Stochastic Proximal Gradient Algorithms for Penalized Mixed Models

Motivated by penalized likelihood maximization in complex models, we study optimization problems where neither the function to optimize nor its gradient have an explicit expression, but its gradient can be approximated by a Monte Carlo technique. We propose a new algorithm based on a stochastic approximation of the Proximal-Gradient (PG) algorithm. This new algorithm, named Stochastic Approximation PG (SAPG) is the combination of a stochastic gradient descent step which - roughly speaking - computes a smoothed approximation of the past gradient along the iterations, and a proximal step.

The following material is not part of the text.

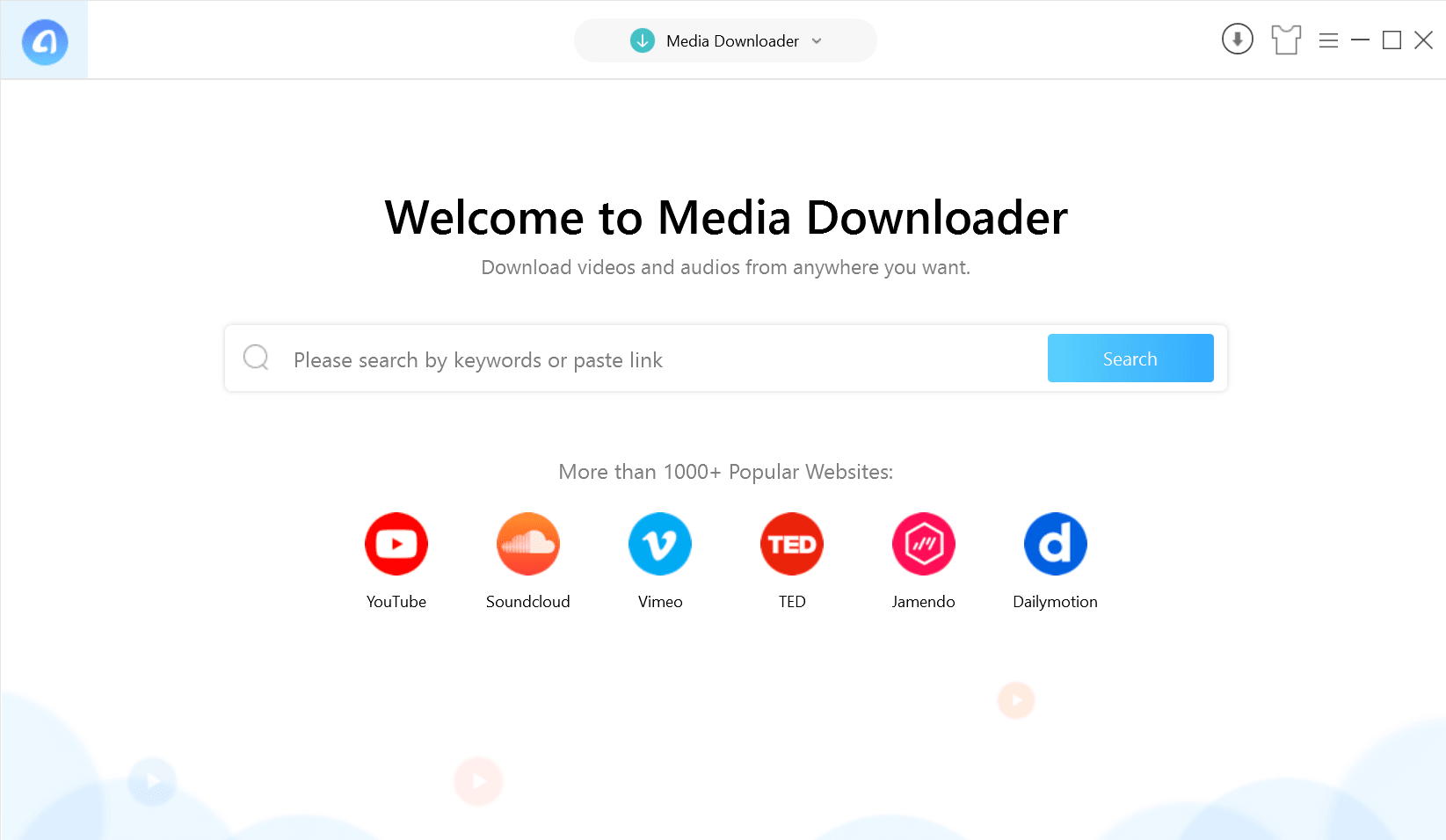Click the green download arrow icon

click(x=643, y=40)
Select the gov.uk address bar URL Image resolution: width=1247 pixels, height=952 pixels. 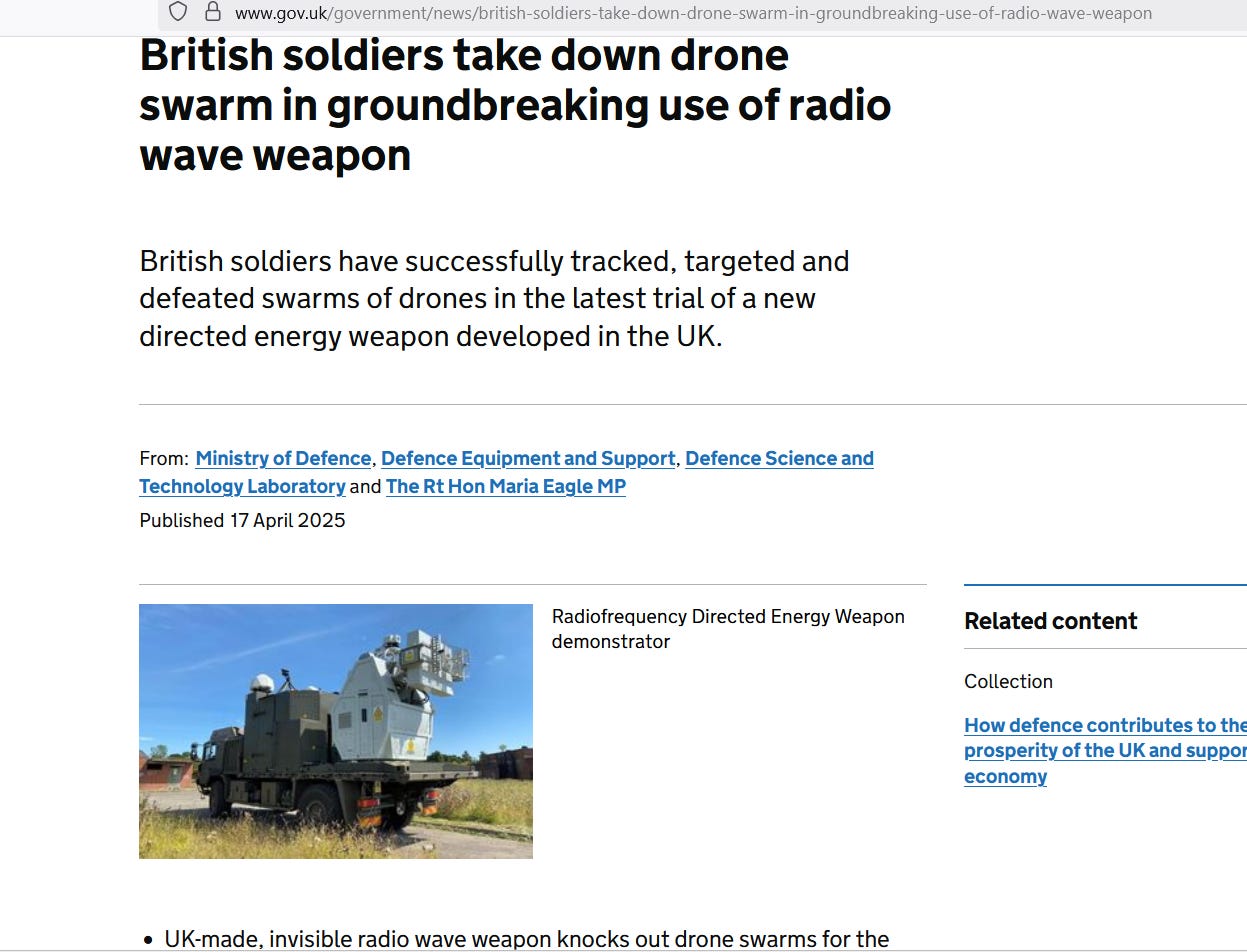pyautogui.click(x=693, y=13)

The choice of the step size and the Monte Carlo batch size for the stochastic gradient descent step in SAPG are discussed. Our convergence results cover the cases of biased and unbiased Monte Carlo approximations. While the convergence analysis of the Monte Carlo-PG is already addressed in the literature (see Atchad\'e et al. [2016]), the convergence analysis of SAPG is new. The two algorithms are compared on a linear mixed effect model as a toy example. A more challenging application is proposed on non-linear mixed effect models in high dimension with a pharmacokinetic data set including genomic covariates. To our best knowledge, our work provides the first convergence result of a numerical method designed to solve penalized Maximum Likelihood in a non-linear mixed effect model.